Enquanto eu devaneava sobre o quão chato uma manhã poderia ser, entrou na sala o

professor José Costelo, meu orientador de pós-graduação. Um homem muito bom que,

sinceramente, supervalorizava meu potencial acadêmico.

— O doutor Medeiros disse que você está muito atrasado com seu trabalho, Arthur. – disse-

me, enquanto eu me recompunha na esperança de que ele não tivesse me visto cochilar sobre

o teclado do computador.

— Não estou tão atrasado assim. Termino essa coisa antes daquele velhote conseguir

outra ereção. – debochei mesmo sabendo que seria repreendido pelo alto senso de moral

característico do doutor Costelo. Mas não foi o que aconteceu.

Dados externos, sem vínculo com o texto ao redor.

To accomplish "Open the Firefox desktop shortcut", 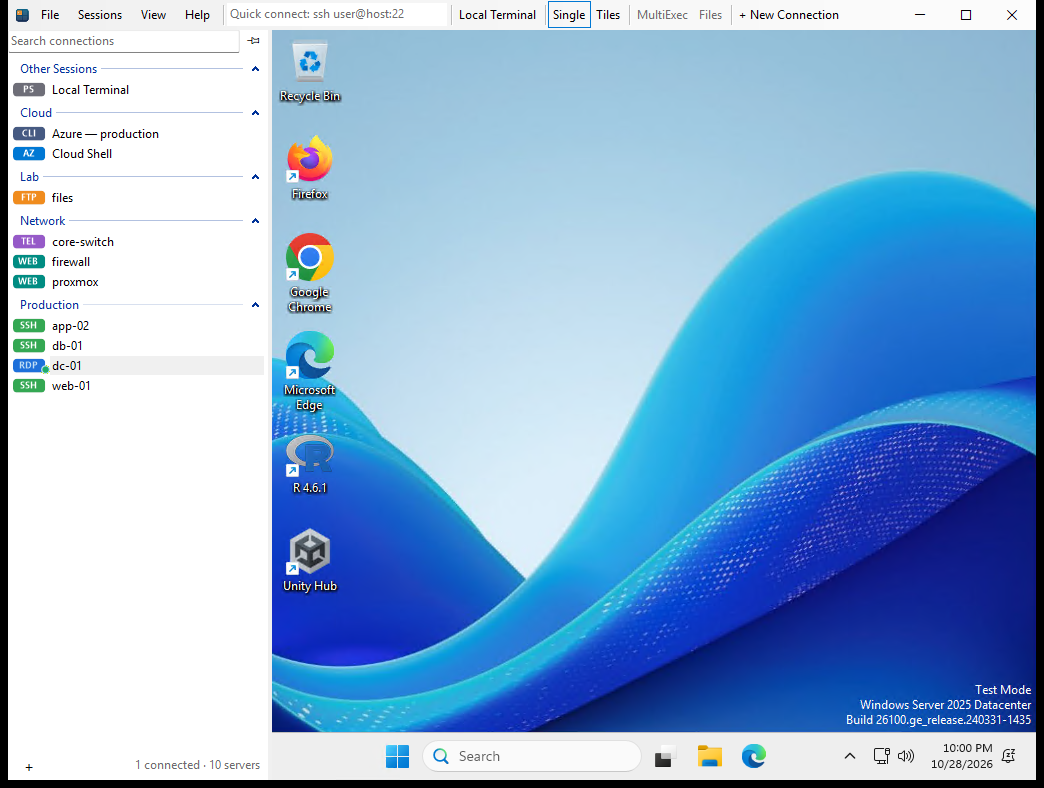I will tap(310, 168).
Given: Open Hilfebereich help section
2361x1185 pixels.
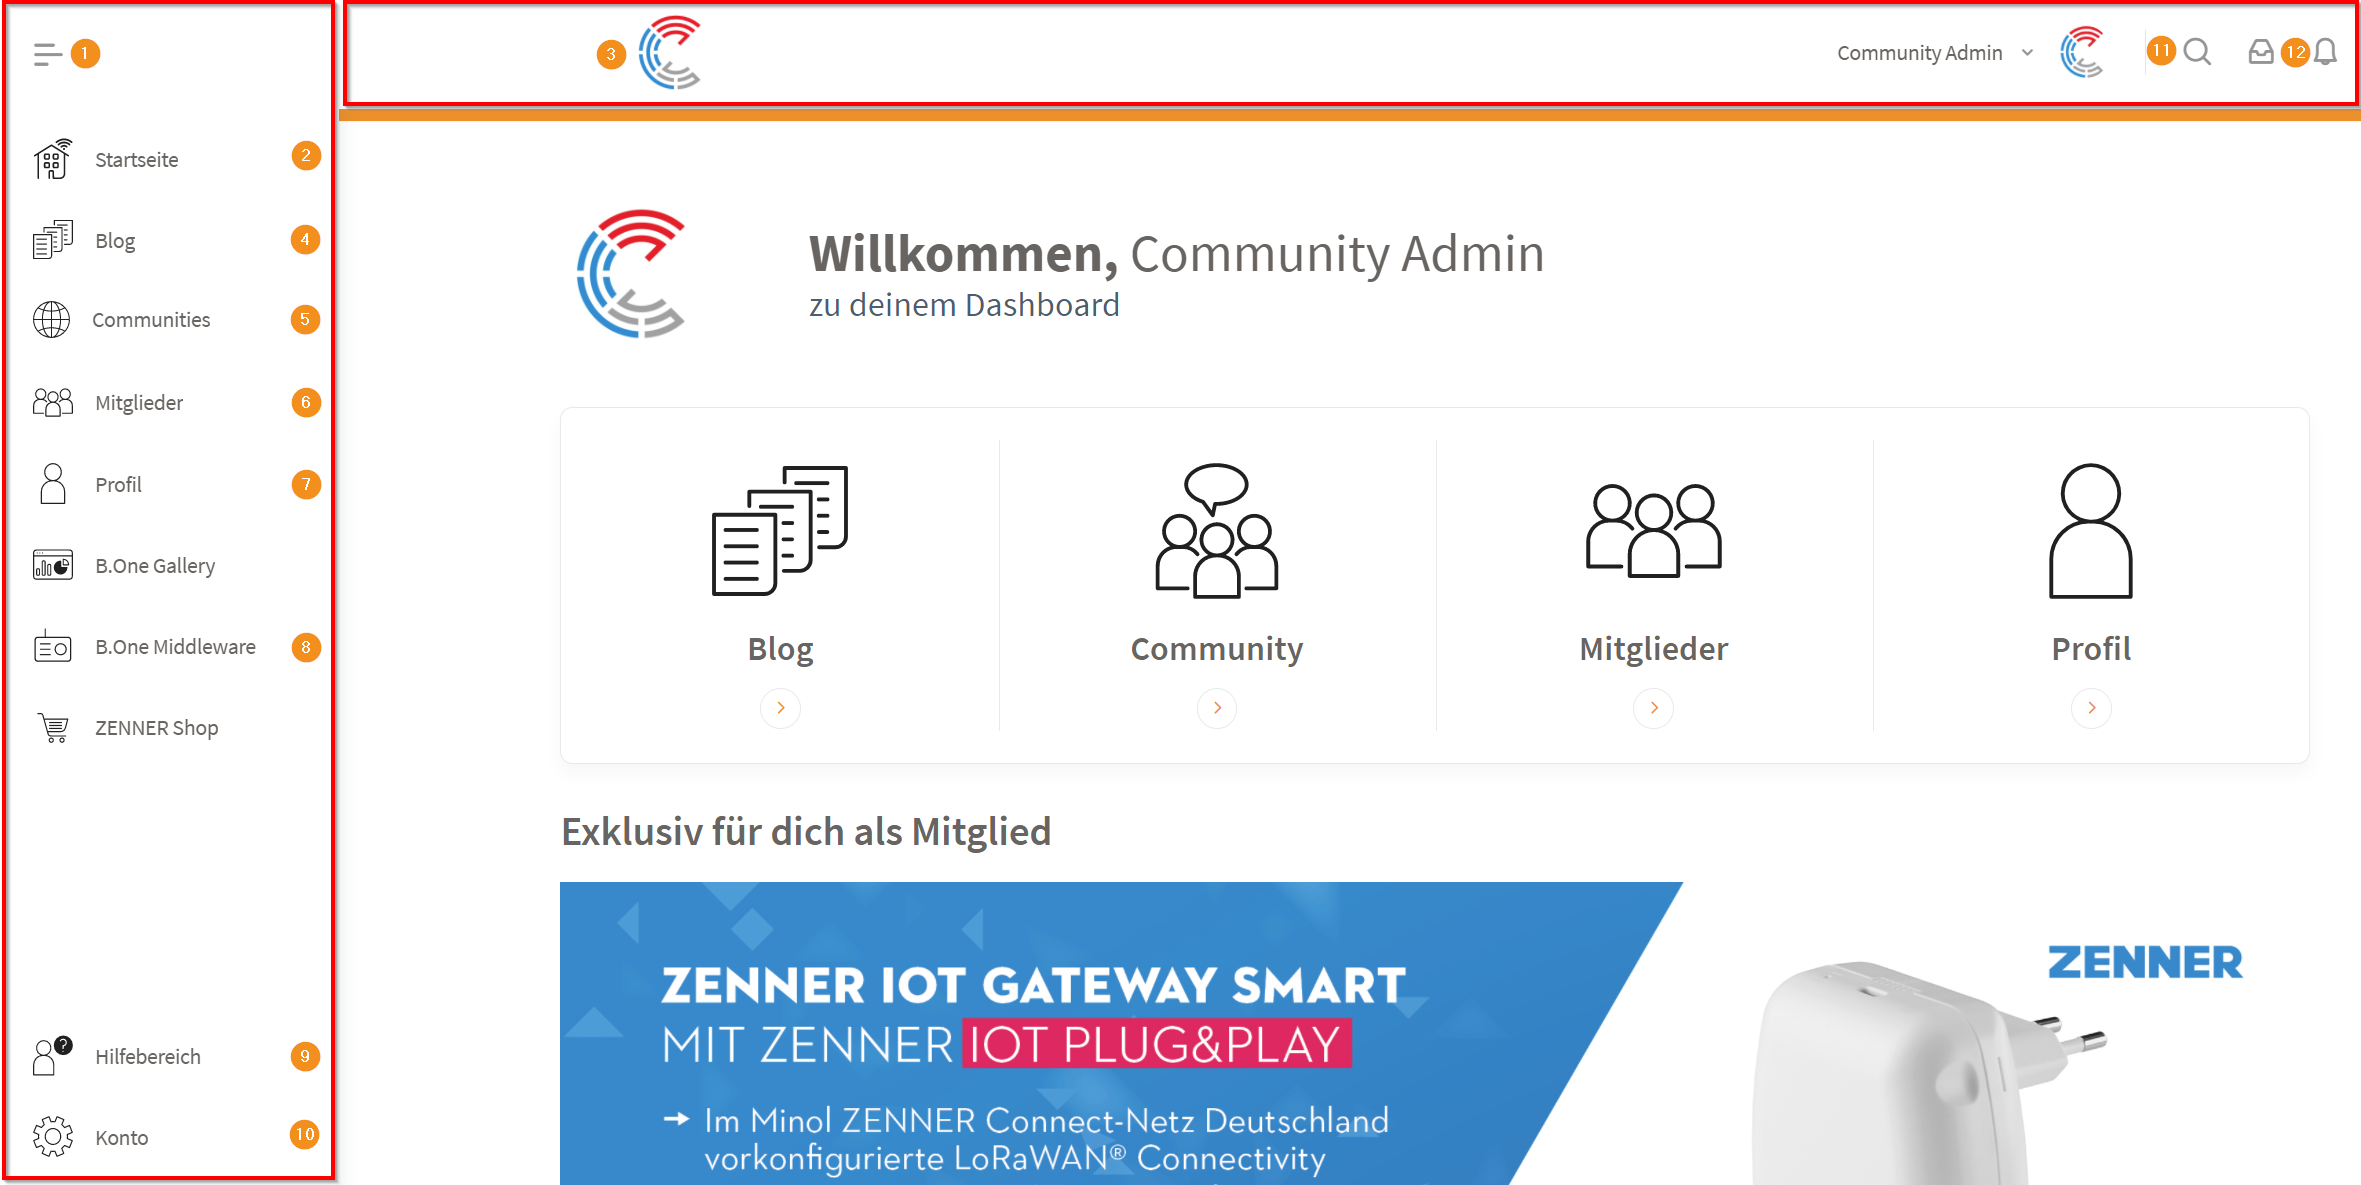Looking at the screenshot, I should 148,1057.
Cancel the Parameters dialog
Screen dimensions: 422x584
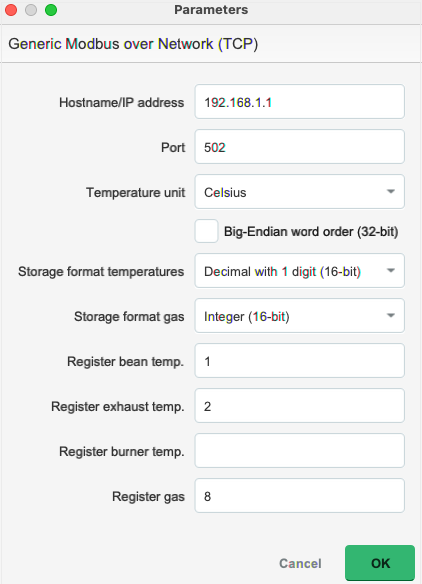pos(300,564)
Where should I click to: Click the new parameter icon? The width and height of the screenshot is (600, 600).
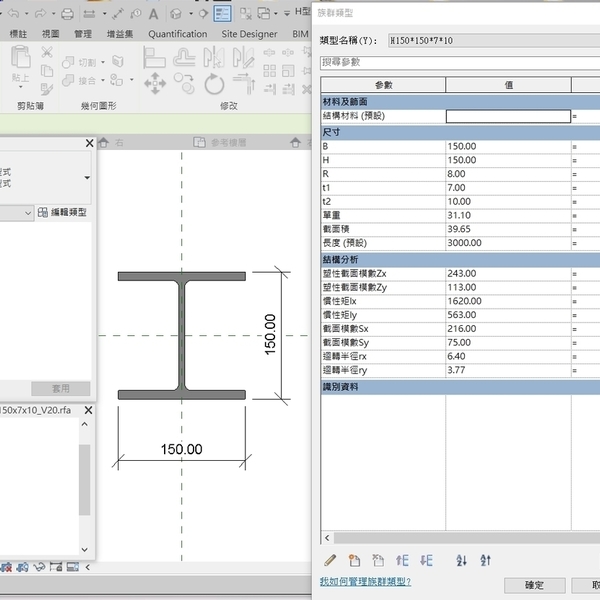tap(354, 560)
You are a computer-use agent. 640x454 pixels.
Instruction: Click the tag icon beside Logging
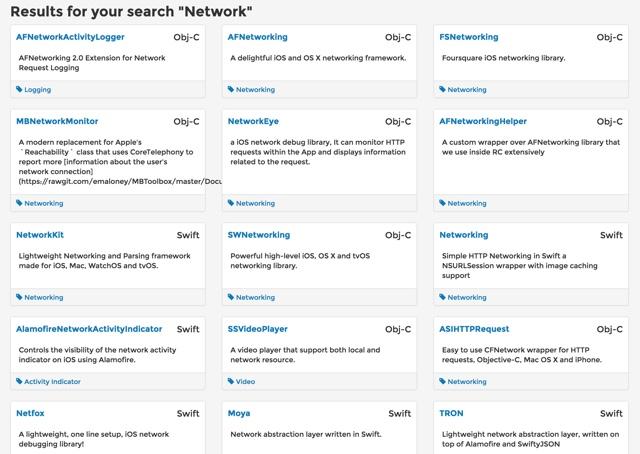[x=19, y=89]
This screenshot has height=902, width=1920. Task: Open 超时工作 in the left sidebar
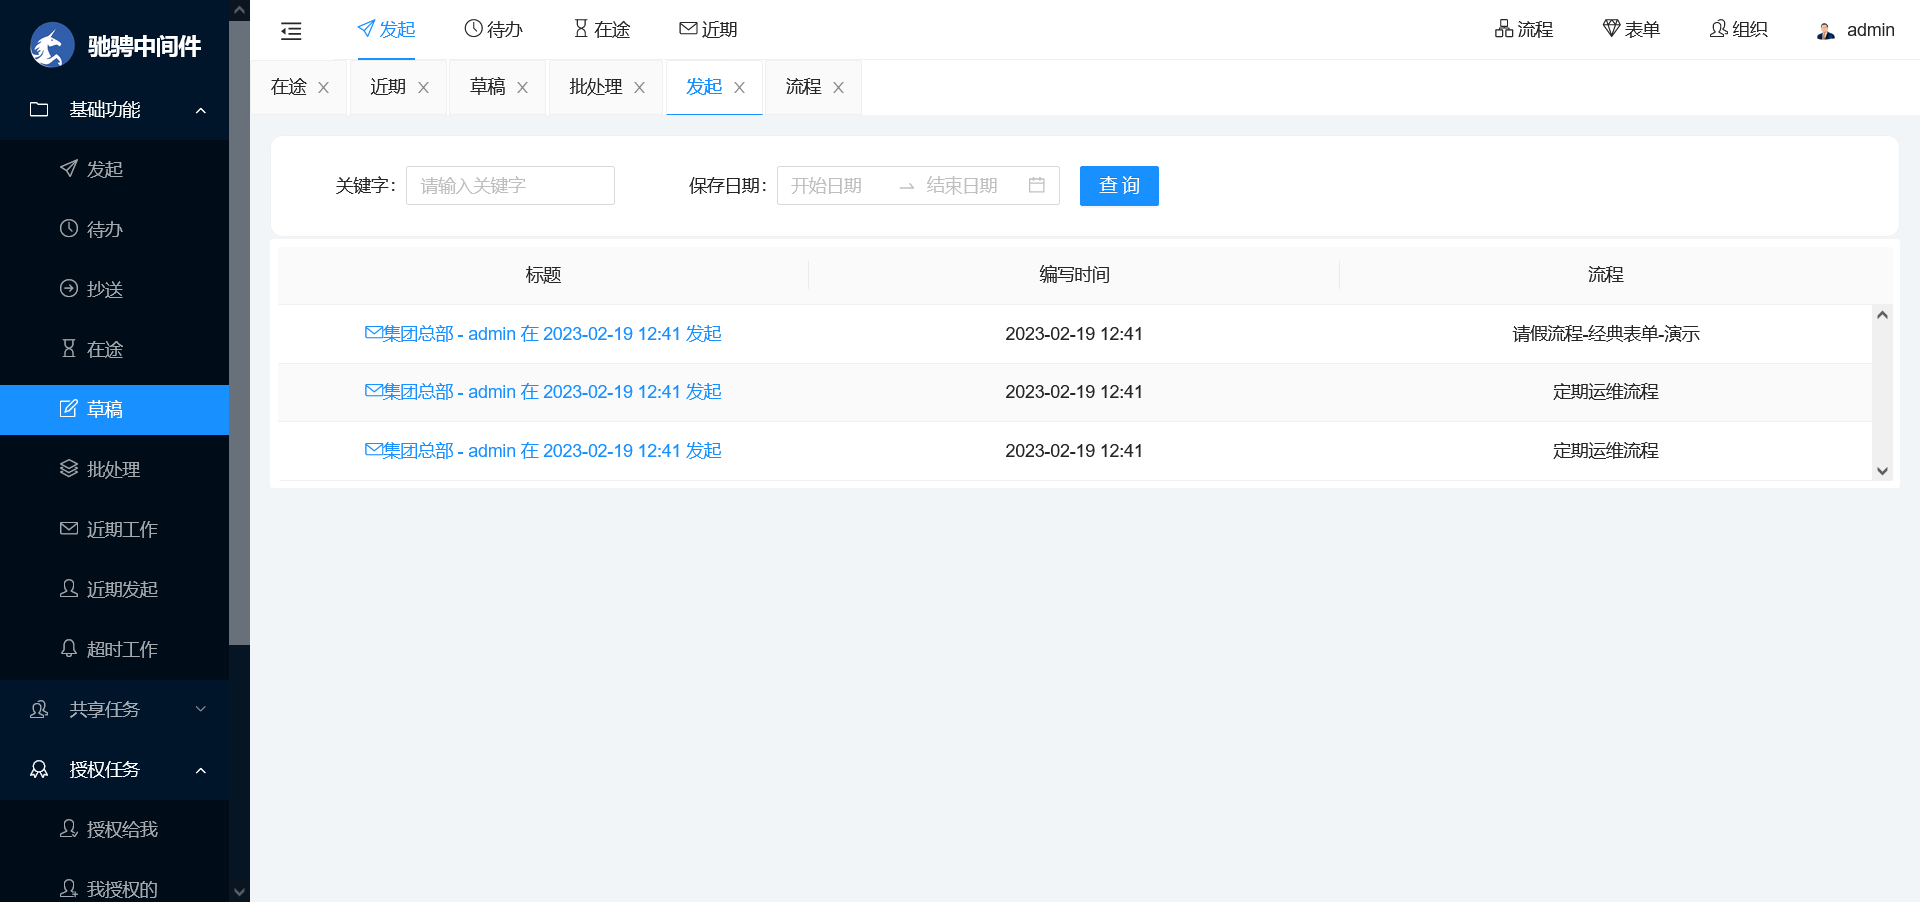point(121,650)
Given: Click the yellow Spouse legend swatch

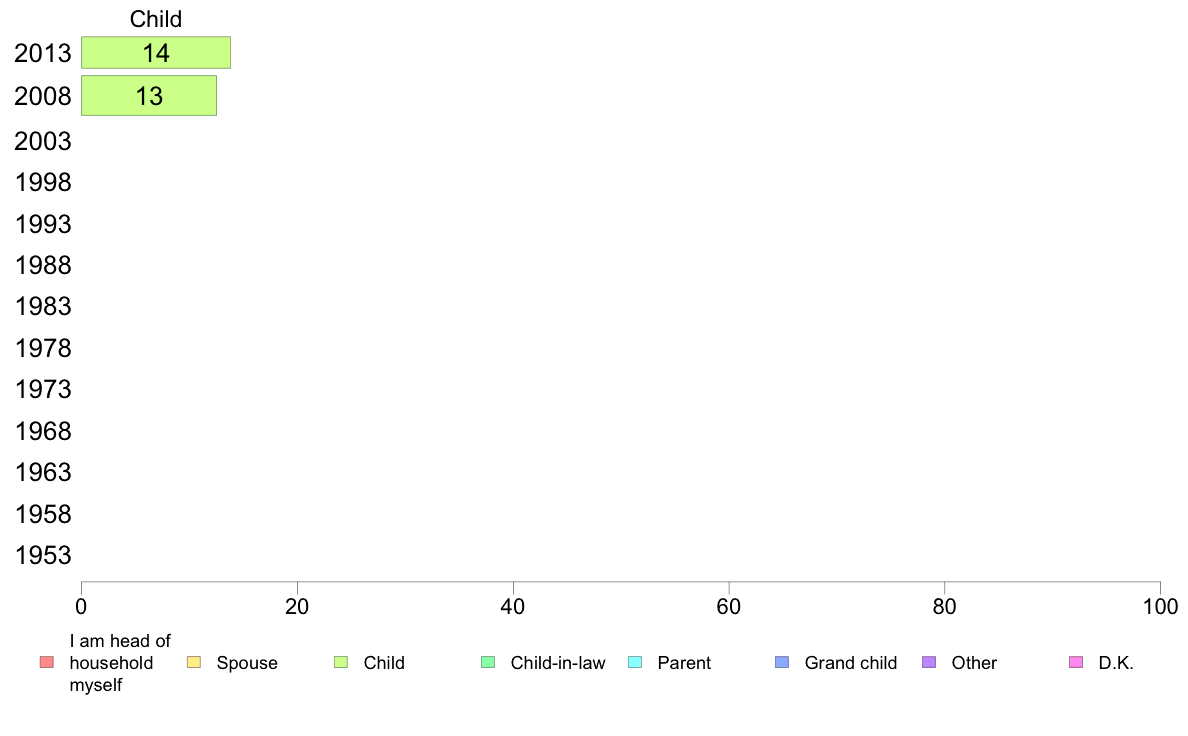Looking at the screenshot, I should 194,662.
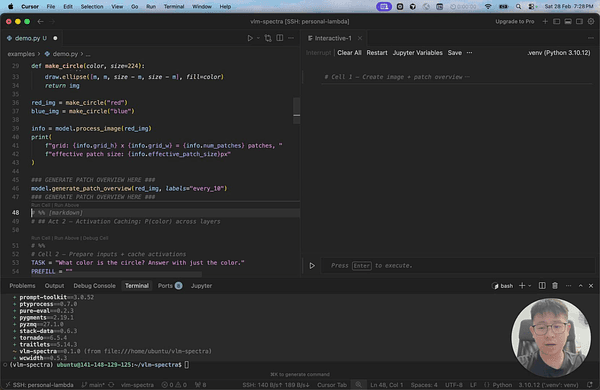Expand the run button dropdown arrow
Image resolution: width=600 pixels, height=390 pixels.
coord(258,38)
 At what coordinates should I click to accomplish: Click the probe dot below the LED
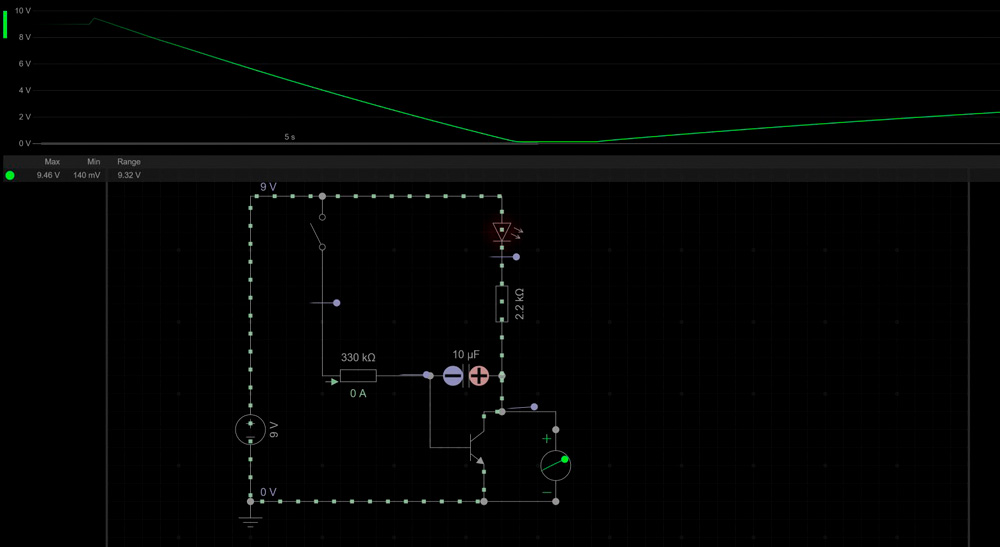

— Ele vai lhe dar um prazo. Acredito que seja curto e que você não conseguirá cumprir.

Pela primeira vez em quase dois anos, ouvi algo do doutor Costelo que não era uma

observação brilhante ou uma palavra de incentivo. Estranhei a maneira como não me

olhava nos olhos.

—Está tudo bem, doutor? – perguntei enquanto observava-o lendo atentamente um livro

de capa verde, muito espesso. Por sinal, era uma de suas leituras prediletas nos últimos

dias.

— Sim, claro. – a resposta foi seca. Nitidamente, pretendia encerrar qualquer conversa.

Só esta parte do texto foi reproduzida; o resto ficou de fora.